Major Poteet said the situation created the appearance that Colonel Pohl was “colluding with the government.” The Times reports that the original, now destroyed evidence, may have been related to one of several foreign black site prisons operated by the Central Intelligence Agency in Thailand, Poland, Romania, Lithuania and Afghanistan, and at a secret site at the Guantánamo base. KSM was tortured for several years at one of these sites before being transferred to the military prison at Guantánamo Bay, Cuba in 2006.
The accusations are likely to delay upcoming scheduled hearings from May 30 to June 3. If there is a delay it will be latest in a long line of interruptions to this alleged pursuit of justice. Most recently, Col. Pohl canceled two weeks of hearings that were scheduled to begin on Friday, April 1st.
“The whole thing is really odd to me. I thought it was an April Fools’ joke,” said Chicago defense attorney Cheryl Bormann, who was already in Washington to travel to Guantánamo this weekend to represent alleged 9/11 plot deputy Walid bin Attash.
The destruction of evidence is, unfortunately, not the first controversy this trial has faced. Another conflict of interest became an issue in 2014 when the defense attorneys for Mohammed and the four alleged co-conspirators said they believed they were being spied on by the Federal Bureau of Investigation.
Foreign Policy reported,
the FBI had secretly conducted an investigation into possible wrongdoing on the part of one or more members of the five separate defense teams (one for each defendant). Such an investigation could put defense team members in the untenable position of having to provide information to defend themselves or others against possible criminal action — information that could be used against the interests of their own clients.
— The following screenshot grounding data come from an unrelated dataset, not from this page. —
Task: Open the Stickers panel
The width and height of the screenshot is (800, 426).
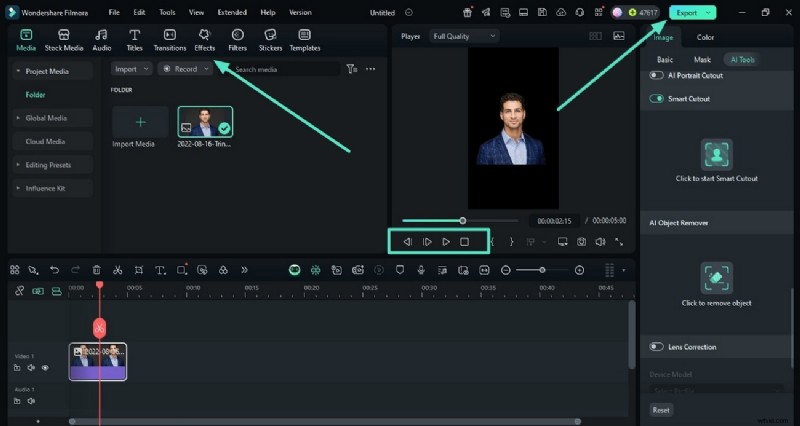Action: pos(270,40)
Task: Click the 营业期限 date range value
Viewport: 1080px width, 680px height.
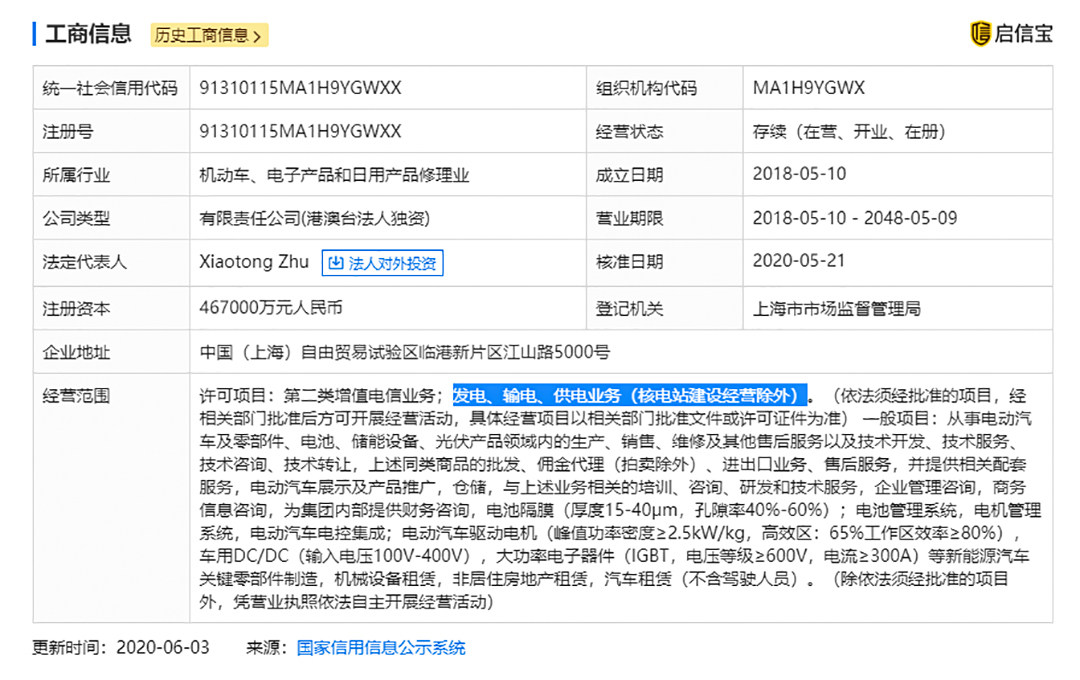Action: (854, 218)
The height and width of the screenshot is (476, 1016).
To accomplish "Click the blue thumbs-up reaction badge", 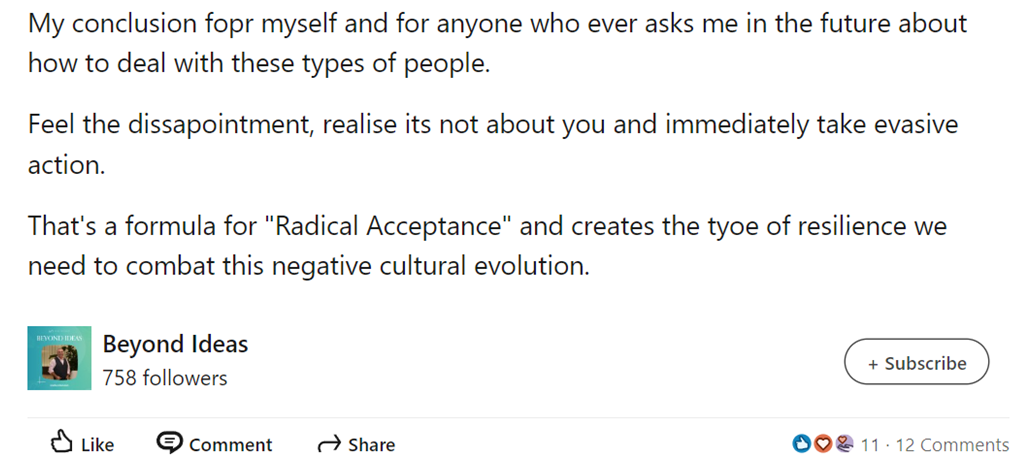I will point(801,444).
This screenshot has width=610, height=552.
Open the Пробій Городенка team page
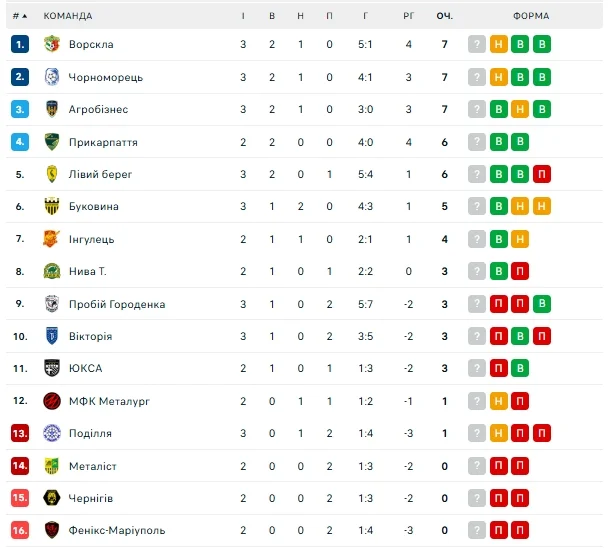[x=117, y=304]
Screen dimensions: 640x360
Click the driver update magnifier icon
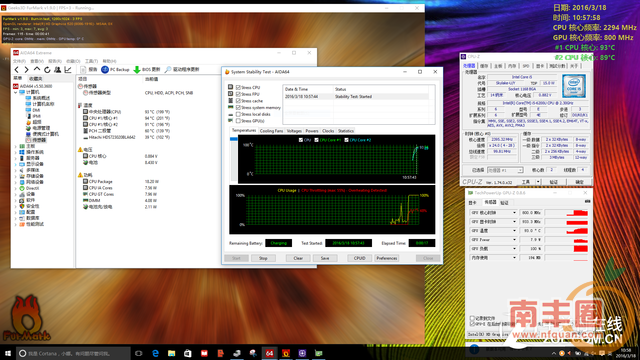(168, 70)
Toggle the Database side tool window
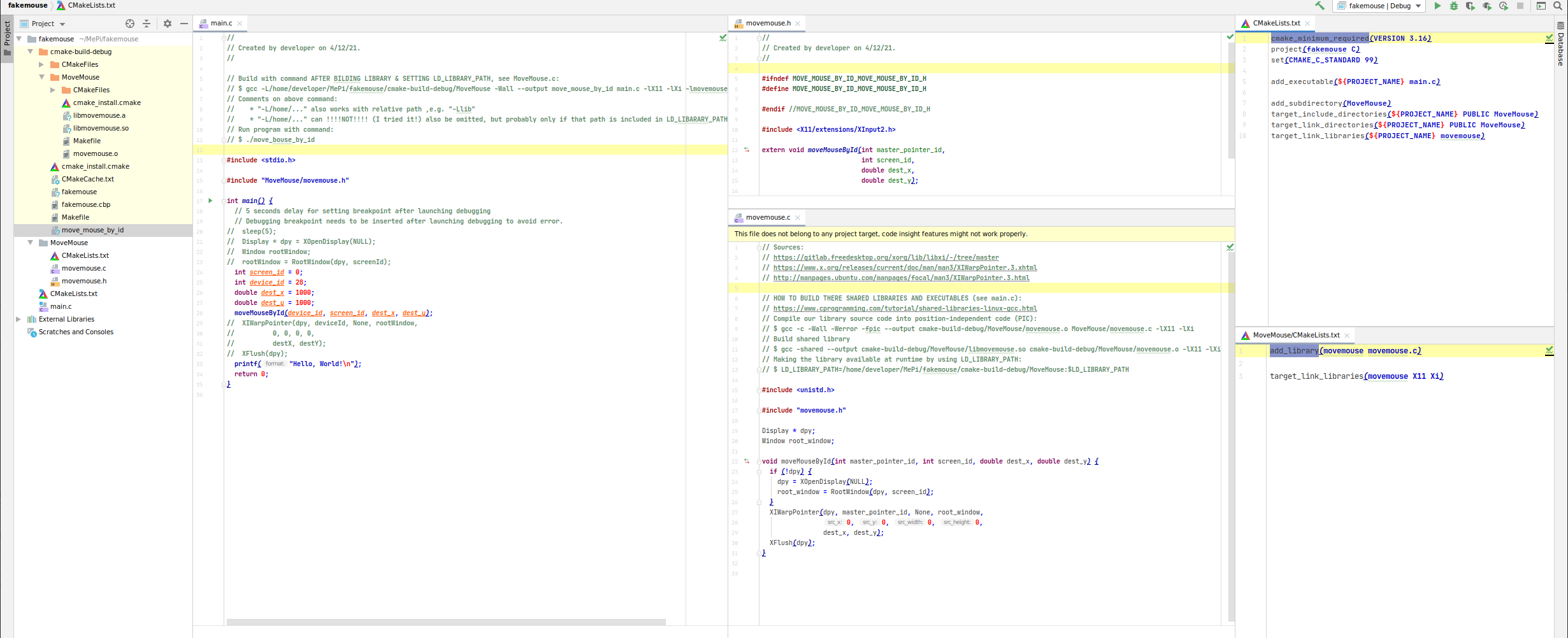The height and width of the screenshot is (638, 1568). point(1560,45)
There was also the issue of interference from outside sources during the hearings. FP continues:
In January 2013, the court’s audio-visual feed, visible to a small set of commission observers, was abruptly cut off by someone other than Judge Pohl; previously, Pohl was believed to be the only person with the authority to use the unique-to-Guantanamo “kill-switch.”
Later, a clearly annoyed Pohl learned that something called the Original Classification Authority (OCA) — which is likely the CIA given that most of the information subject to censorship in the case is related to the agency’s rendition, detention, and interrogation program — had hit the kill switch. Judge Pohl promptly cut off their privileges.
In February 2013 it was revealed that listening devices were hidden within smoke detectors, possibly infringing upon attorney-client privileges. The defense also claimed their emails and work files were disappearing. Former defendant Ramzi Bin al-Shibh was also removed from the trial by the judge in an attempt to speed the process along after so many delays. However, critics argue that al-Shibh was removed because he refused to be quiet, complaining loudly of sleep deprivation.
Is this trial really about truth, justice, and upholding law and order? If the military court hopes to find something close to the truth they should open the hearings to the public, end the spying on the defense team, and be transparent about the treatment of the alleged hijackers. Only by allowing the truth to be released will the wounds of 9/11 begin to heal.